Flow 6: Renewal/Replenishment

For subscription-based and replenishment-based businesses, renewal emails are critical.

The goal

Ensure customers renew or reorder before they reach a point where they consider alternatives.

The email sequence

30 days before expiry: Reminder “Your subscription renews in 30 days. Here’s a summary of what you’ve gotten out of it.” Show concrete numbers and results.

14 days before: Annual plan incentive “Switch to annual billing and save 20%.” If relevant for your model.

7 days before: Practical info “Your subscription renews [date]. Check that your payment details are up to date.” Reduce friction.

Day 0: Confirmation “Thanks for renewing! Here’s what’s coming in the next period.” Positive confirmation.

For replenishment products

Calculate the average time between purchases and send a “time to reorder” email 5-7 days before the customer typically runs out. “Your last bag of coffee is probably running low. Reorder with one click.”

Flow 7: NPS and ambassador

Your most satisfied customers are your best growth engine. Activate them systematically.

The goal

Convert promoters into active ambassadors who drive organic growth.

The email sequence (only for NPS 9-10)

Immediately after NPS: Thank and request “Thanks for your high score! Would you like to share your experience?” Link to review platform (Google, Trustpilot, G2).

Day 7: Referral invitation “Know anyone who could benefit from [product]? Share your personal link and get [reward].”

Day 30: Case study request “We’d love to tell your success story. Do you have 15 minutes for a quick chat?” For customers with documented results.

Quarterly: Ambassador update “Here’s what’s new with us — and how you can share it.” Give them content and materials they can share.

Implementation: Where to start

You don’t need all 7 flows from day 1. Prioritize by impact:

Week 1: Onboarding flow

The most important flow. Set it up now. It reduces early churn by 20-30%.

Week 2: Check-in emails

Automate 30/60/90-day check-ins.

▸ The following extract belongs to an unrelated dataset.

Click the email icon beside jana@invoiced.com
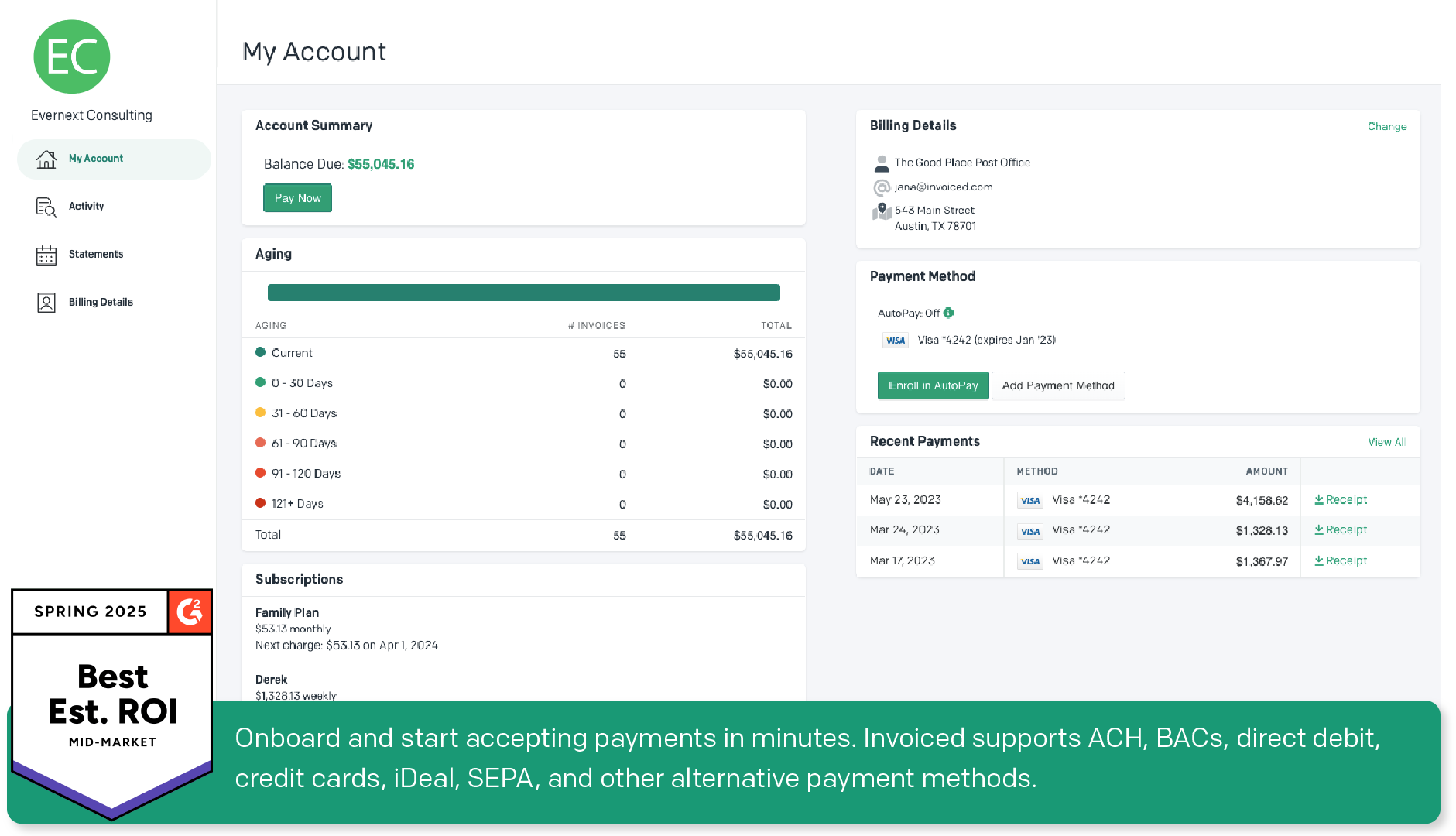This screenshot has height=836, width=1456. click(882, 187)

It takes 2 hours to set up and catches problems early.

Week 3: Win-back sequence

Activate inactive customers. You already have a list of them — use it.

Week 4: Feedback and NPS

Set up a quarterly NPS email. Use the responses to improve everything else.

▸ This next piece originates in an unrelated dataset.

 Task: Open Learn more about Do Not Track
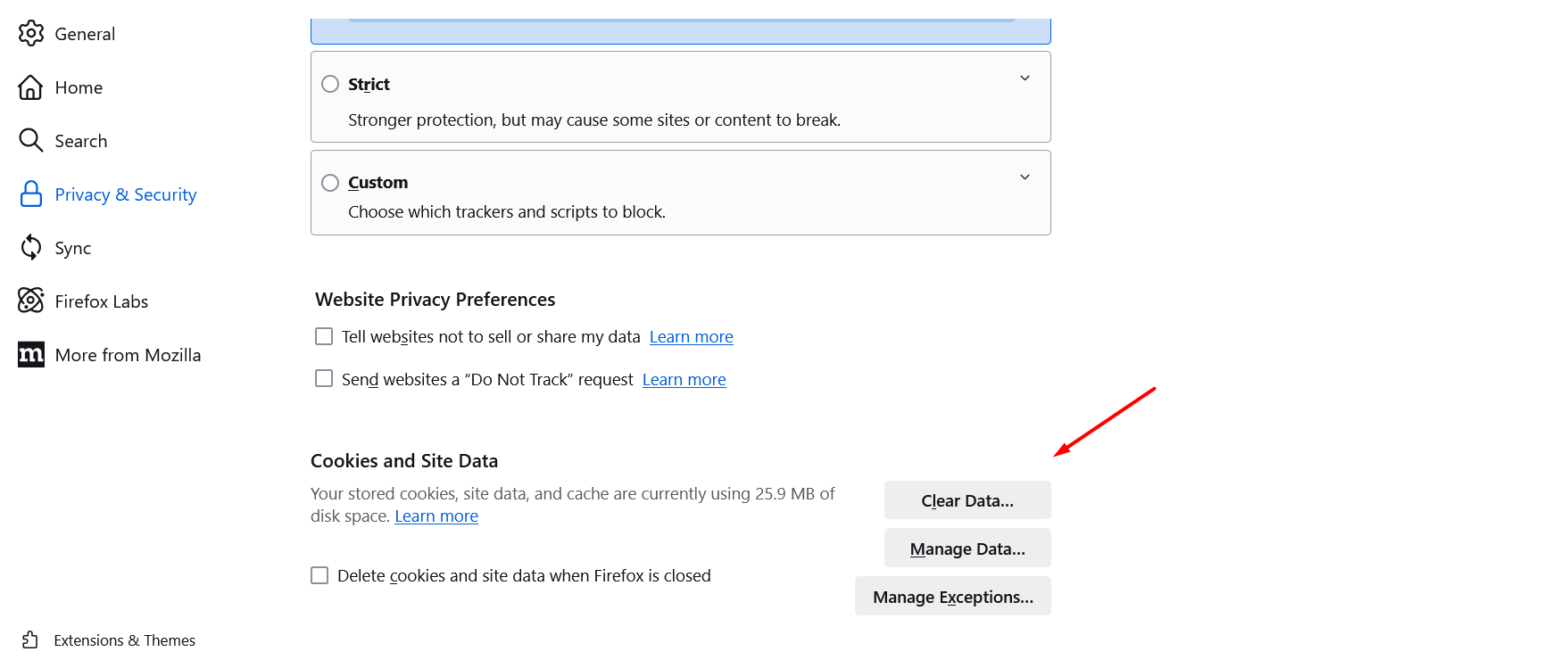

Month 2+: Milestones, renewal, ambassador

Build the rest progressively based on data from the first 4 flows.

Measure your retention

Track these numbers monthly:

MetricCalculationGoal
Churn rateLost customers / Total customersUnder 5%/month
Retention rate100% - Churn rateOver 95%/month
Repeat purchase rateCustomers with 2+ purchases / All customersOver 30%
Customer Lifetime ValueAverage revenue x LifetimeIncreasing trend
NPSPromoters% - Detractors%Over 50

Use your email analytics to track how each flow performs and optimize continuously.

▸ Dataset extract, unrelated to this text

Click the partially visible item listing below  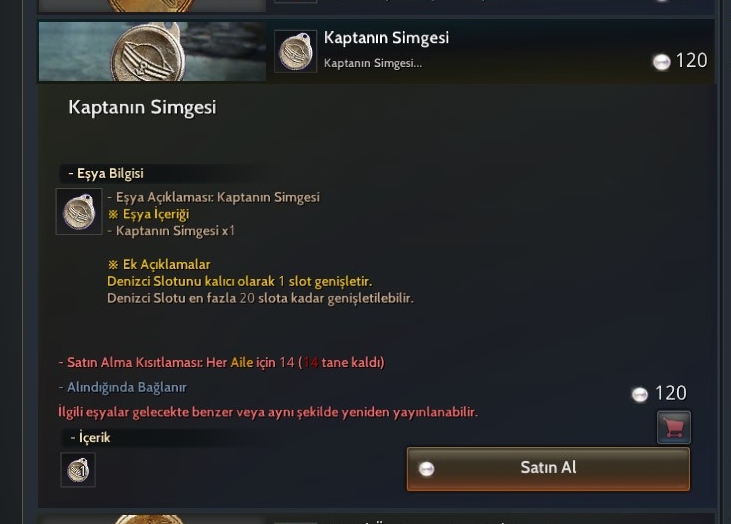pos(376,519)
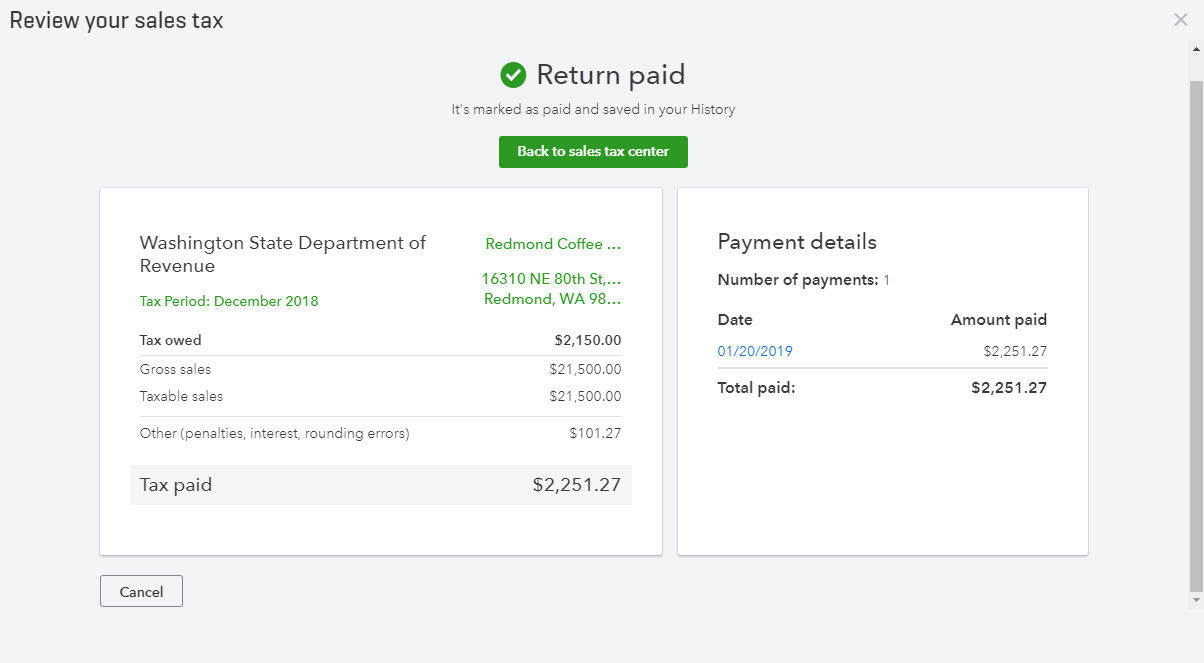The height and width of the screenshot is (663, 1204).
Task: Click the green checkmark beside Return paid
Action: pyautogui.click(x=513, y=75)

Retention isn’t one big initiative — it’s 7 small flows that together keep your customers engaged, satisfied, and loyal. Start with onboarding, and build from there.

Ofte stillede spørgsmål

What's a good churn rate?
It varies by industry. For SaaS, 3-5% monthly churn is normal, under 2% is good. For e-commerce, 60-70% of customers are one-time buyers, so a repeat purchase rate of 30-40% is good. Compare with your own industry, not general numbers.
When should I start with retention emails?
From day 1. The first 7 days after a purchase or signup are the most critical. Customers who don't engage in the first week have a 60-70% higher likelihood of churning. Start with the onboarding flow.
How many retention emails are too many?
There's no fixed limit, but keep it under 2 emails per week per customer across all flows. The exception is onboarding during the first 7 days, where daily contact can be appropriate. Use engagement data to adjust frequency.
Do win-back emails actually work?
Yes, but not on everyone. Expect 5-12% of inactive customers to re-engage via a win-back sequence. That sounds low, but with 1,000 inactive customers, 50-120 reactivated customers are real value — especially if your average CLV is high.
Should retention emails be personalized?
Yes. Personalized retention emails perform 2-3x better than generic ones. It doesn't need to be complex — use their name, reference their most recent purchase, and show products related to their purchase history.